After the yards, we picked up the “Lieutenant”. He was a nuclear trained officer, and I stood many hours on-watch in Nukeland with him.
Every Sunday morning underway, the Engineering Officer of the Watch was tasked with updating the primary plant status board. This was a schematic piping diagram of the reactor primary plant systems that showed the open or shut status of all the manually operated valves. This drawing was located on the cover of the bookcase that hung on the back wall of the Maneuvering Room. The drawing was about sixteen inches high and about four feet long, and was mounted behind a plexiglass panel. Each valve had its position, NO for normally open or NC for normally closed, printed next to it for normal plant operation. If a valve was out of its normal position, its status was marked on the plexiglass with a grease pencil. The EOW would call the AMR2 UL or LL watch stander on the 2JV and review valve positions. It was tedious but required work.

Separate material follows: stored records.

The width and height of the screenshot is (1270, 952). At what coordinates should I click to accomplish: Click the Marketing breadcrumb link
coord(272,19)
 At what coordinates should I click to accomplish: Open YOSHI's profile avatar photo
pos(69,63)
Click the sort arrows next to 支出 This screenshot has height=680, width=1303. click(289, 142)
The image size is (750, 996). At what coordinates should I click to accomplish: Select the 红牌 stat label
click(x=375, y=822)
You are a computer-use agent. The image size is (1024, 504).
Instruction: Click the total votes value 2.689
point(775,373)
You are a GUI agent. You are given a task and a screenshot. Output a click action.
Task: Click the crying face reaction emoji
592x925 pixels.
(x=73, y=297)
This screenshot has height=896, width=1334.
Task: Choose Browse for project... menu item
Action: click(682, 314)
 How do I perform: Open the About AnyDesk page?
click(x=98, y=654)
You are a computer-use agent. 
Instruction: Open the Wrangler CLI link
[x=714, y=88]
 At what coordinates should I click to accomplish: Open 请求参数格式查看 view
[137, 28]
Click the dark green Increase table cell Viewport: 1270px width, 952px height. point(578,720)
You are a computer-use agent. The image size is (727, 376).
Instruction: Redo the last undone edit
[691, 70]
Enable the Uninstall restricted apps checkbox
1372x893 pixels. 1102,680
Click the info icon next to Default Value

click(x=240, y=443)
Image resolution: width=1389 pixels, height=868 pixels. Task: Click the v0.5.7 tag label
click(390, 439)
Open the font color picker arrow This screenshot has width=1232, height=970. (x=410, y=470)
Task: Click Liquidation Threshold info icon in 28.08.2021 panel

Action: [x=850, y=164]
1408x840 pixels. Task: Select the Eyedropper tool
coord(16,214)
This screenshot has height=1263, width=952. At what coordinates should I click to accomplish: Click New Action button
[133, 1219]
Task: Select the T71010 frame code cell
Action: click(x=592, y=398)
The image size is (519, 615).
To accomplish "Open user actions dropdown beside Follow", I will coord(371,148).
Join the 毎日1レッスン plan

One Sunday morning, the Lieutenant was the EOW and I was the Throttleman. Rather than stand behind the Reactor Operator and update the status board, the Lieutenant, being one of the shorter officers, would kneel on the top of the EOW desk located behind the Electrical Operator, so he could reach the valves towards the top of the status board. He spent the morning, precariously balanced on his knees, on top of the EOW desk reaching out to mark valve status.
We had been faithfully boring a hole in the ocean at three knots for the past several days, so things were rather dull. Once an hour I would record all my log readings, and then stand or sit and watch the dials and gauges on the SPCP not change for another hour, before recording them again. Fun stuff.
I was standing with my back against the Steam Plant Temperature Monitoring panel watching the Lieutenant. He was reaching for a valve that was almost out of his reach. When he was fully extended, on impulse I plucked the grease pencil from his fingertips. This pulled him over center and out of balance. He fell forward and turned, as I stepped up and caught him in my arms. As if on cue, at that moment Captain Garverick pulled back the curtain on the Maneuvering Room door.
So here I was, standing behind the Reactor Operator away from my watchstation, holding the Lieutenant in my arms, like a father cradles a child. We were had, cold. Not missing a beat, Captain Garverick looked the Lieutenant straight in the eye and demand to know with command indignity in his voice, exactly what he was doing with the Throttleman.
I have never seen a man blush so deeply or stammer so profusely since that day.